The somewhat more favorable prognosis for incurable squamous cell carcinoma may be due to the administration of irradiation treatment or radiochemotherapy. The use of radiochemotherapy (5-FU and/or cisplatin) has resulted in response rates of 25%–97% in the primary tumor, and in median survival rates from 6 to 20 months.16 While a more favorable effect of primary simultaneous or sequential radiochemotherapy compared to irradiation alone has been reported by a number of prospective studies (Table 3), 1721 as well as by a meta-analysis of randomized trials,22 only a small number of these trials differentiate between squamous cell carcinoma and adenocarcinoma.

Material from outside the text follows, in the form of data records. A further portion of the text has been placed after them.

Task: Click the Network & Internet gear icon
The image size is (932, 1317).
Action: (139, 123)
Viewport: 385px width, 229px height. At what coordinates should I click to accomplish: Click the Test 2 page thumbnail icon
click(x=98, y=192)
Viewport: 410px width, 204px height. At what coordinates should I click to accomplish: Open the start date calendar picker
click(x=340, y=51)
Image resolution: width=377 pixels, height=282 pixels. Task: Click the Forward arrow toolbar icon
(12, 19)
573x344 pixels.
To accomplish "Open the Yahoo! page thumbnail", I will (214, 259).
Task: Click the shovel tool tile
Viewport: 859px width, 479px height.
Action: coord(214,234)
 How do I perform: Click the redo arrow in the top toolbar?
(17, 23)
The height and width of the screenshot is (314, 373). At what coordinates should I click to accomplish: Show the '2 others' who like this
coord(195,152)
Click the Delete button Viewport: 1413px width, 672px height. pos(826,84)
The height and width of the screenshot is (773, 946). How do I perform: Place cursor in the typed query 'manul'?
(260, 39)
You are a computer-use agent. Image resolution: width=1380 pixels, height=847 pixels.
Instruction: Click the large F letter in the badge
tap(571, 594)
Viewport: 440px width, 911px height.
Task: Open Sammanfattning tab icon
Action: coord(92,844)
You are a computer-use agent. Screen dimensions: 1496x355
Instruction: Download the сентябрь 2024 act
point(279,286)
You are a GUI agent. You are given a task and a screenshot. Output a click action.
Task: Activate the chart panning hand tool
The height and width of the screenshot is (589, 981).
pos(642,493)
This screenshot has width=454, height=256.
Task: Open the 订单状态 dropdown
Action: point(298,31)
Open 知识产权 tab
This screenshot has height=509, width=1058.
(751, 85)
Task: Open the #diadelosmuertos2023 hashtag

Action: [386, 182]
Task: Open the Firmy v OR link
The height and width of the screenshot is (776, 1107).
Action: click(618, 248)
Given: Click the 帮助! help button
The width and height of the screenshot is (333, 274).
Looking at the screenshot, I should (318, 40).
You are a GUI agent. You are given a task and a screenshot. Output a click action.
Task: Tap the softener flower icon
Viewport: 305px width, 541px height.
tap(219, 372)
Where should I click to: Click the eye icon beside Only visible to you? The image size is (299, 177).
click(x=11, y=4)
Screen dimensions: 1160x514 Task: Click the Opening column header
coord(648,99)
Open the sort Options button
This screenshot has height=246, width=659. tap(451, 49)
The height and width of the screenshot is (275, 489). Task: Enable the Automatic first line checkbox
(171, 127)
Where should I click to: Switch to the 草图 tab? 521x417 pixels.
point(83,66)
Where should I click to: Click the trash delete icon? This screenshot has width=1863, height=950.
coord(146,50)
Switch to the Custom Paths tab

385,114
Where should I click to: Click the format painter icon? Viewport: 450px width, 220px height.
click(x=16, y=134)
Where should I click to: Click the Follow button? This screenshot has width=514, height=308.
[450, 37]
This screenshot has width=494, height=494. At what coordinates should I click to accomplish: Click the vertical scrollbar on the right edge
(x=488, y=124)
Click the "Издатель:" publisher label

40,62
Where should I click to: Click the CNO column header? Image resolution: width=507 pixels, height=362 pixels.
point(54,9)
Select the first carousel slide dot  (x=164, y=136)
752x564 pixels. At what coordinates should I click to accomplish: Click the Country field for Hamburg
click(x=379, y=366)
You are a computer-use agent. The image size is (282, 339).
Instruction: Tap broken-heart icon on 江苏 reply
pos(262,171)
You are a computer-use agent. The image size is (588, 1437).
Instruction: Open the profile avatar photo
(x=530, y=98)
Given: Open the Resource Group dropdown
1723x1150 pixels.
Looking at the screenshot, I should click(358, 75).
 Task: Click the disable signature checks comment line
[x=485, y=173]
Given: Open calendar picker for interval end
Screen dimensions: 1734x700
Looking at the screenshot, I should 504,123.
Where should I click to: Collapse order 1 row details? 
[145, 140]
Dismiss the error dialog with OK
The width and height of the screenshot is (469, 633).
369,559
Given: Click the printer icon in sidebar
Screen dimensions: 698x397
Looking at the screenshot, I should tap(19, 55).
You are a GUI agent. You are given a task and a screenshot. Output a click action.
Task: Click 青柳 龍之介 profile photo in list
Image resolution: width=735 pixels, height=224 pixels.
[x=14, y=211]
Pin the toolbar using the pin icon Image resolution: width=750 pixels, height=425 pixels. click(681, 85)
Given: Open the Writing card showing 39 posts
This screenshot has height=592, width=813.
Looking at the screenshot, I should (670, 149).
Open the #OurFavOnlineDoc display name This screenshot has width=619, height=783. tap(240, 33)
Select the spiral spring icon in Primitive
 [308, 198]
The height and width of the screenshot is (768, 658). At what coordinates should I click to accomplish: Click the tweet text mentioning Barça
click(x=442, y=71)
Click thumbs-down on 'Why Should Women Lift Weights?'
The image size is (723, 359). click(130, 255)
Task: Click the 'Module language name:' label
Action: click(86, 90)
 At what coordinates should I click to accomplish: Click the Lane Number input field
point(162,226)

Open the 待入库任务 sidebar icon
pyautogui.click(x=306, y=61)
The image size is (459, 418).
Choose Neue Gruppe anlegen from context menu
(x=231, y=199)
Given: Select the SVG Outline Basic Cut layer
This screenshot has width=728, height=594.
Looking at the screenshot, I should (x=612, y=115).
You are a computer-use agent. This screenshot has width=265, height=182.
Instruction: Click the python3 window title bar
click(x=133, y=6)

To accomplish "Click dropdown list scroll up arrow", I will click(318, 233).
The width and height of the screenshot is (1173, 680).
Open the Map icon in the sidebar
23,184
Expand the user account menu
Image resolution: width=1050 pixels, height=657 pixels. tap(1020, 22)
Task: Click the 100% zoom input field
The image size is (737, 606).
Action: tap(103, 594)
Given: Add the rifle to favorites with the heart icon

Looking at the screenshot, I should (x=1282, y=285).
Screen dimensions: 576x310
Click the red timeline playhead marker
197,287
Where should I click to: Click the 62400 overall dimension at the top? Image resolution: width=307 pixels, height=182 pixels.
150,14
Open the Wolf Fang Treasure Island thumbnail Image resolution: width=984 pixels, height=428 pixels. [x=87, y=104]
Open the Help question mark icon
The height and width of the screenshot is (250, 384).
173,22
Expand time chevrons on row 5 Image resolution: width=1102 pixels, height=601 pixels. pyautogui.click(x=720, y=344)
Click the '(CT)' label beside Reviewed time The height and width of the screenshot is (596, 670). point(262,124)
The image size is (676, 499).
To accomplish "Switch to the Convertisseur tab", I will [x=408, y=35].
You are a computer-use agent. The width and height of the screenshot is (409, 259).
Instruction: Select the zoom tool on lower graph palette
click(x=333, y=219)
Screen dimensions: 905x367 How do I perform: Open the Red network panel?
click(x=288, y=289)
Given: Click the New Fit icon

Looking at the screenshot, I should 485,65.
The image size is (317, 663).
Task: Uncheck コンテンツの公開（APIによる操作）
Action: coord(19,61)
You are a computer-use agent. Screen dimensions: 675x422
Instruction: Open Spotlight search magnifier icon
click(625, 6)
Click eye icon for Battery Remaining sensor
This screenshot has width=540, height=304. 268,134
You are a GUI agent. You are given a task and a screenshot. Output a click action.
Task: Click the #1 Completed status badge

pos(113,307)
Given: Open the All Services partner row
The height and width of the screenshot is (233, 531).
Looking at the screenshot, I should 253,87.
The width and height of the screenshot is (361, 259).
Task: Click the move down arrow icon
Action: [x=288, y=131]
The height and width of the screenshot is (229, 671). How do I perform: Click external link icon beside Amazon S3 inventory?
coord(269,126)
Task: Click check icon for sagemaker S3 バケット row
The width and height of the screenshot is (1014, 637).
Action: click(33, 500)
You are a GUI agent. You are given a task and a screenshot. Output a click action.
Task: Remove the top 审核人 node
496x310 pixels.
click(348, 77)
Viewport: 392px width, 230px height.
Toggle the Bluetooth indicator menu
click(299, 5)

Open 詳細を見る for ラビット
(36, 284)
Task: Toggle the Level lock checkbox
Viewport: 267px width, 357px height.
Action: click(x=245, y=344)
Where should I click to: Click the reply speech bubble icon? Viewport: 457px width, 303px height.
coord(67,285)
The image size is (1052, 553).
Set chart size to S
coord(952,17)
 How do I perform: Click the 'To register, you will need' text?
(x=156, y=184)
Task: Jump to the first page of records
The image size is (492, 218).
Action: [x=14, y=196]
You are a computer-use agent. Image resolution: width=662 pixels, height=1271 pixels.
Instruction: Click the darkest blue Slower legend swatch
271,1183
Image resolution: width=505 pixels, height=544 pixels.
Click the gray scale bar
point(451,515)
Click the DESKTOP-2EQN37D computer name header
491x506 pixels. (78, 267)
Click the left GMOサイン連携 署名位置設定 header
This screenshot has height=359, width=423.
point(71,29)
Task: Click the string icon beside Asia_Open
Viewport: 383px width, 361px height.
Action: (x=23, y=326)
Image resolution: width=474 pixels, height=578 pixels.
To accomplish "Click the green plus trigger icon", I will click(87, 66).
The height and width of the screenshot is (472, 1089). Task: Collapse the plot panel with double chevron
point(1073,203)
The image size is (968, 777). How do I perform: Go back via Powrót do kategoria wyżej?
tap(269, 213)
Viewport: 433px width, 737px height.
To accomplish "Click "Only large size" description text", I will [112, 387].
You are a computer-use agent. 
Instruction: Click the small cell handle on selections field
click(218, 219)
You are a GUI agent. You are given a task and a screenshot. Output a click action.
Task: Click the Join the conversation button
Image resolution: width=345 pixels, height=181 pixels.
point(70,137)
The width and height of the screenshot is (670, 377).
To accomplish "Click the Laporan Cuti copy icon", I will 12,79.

Although the cited prognostic advantage was not supported by the findings in our patient population, consideration needs to be given to the fact that the described therapeutic measures were carried out in a non-randomized study and data have to be regarded critically.

Table 3 Randomized trials of simultaneous* and sequential† radiochemotherapy versus radiotherapy in patients with incurable esophageal cancer

Palliative chemotherapy was the most frequently used therapeutic measure in patients with incurable adenocarcinoma and proven distant metastasis. The survival rates calculated by our study are in accordance with those reported in the literature (6–9 months).2326 The most unfavorable prognosis after symptomatic therapeutic measures was 3.4 months, which is also comparable to results obtained by other trials (68–309 days).2730

In summary, the findings of this study hint at a difference in the tumor-biologic behavior of squamous cell carcinoma and adenocarcinoma of the esophagus at an incurable stage of disease, whether because of tumor extent or the patients’ general condition. There seems to be a high incidence of locoregional spread in squamous cell carcinoma, which, because of the local conditions, is often incurable after only a short period of disease progression. In contrast, the incurability rate observed for adenocarcinoma might be accounted for by the development of distant metastasis, which, however, occurs only after longer duration of disease. This may explain the more favorable long-term survival after R0 resection for adenocarcinoma.

The histologic tumor type does not represent an independent prognostic factor for patients with incurable disease. The prognosis is probably dependent on the suitability of the induction of tumor-specific therapeutic measures, though this is not proven by randomized data in our patient population. Such therapeutic measures are also recommended in patients with incurable disease after consideration of the extent of tumor spread, provided the performance of the selected measures is justified by the general condition of the patient and the expected outcome.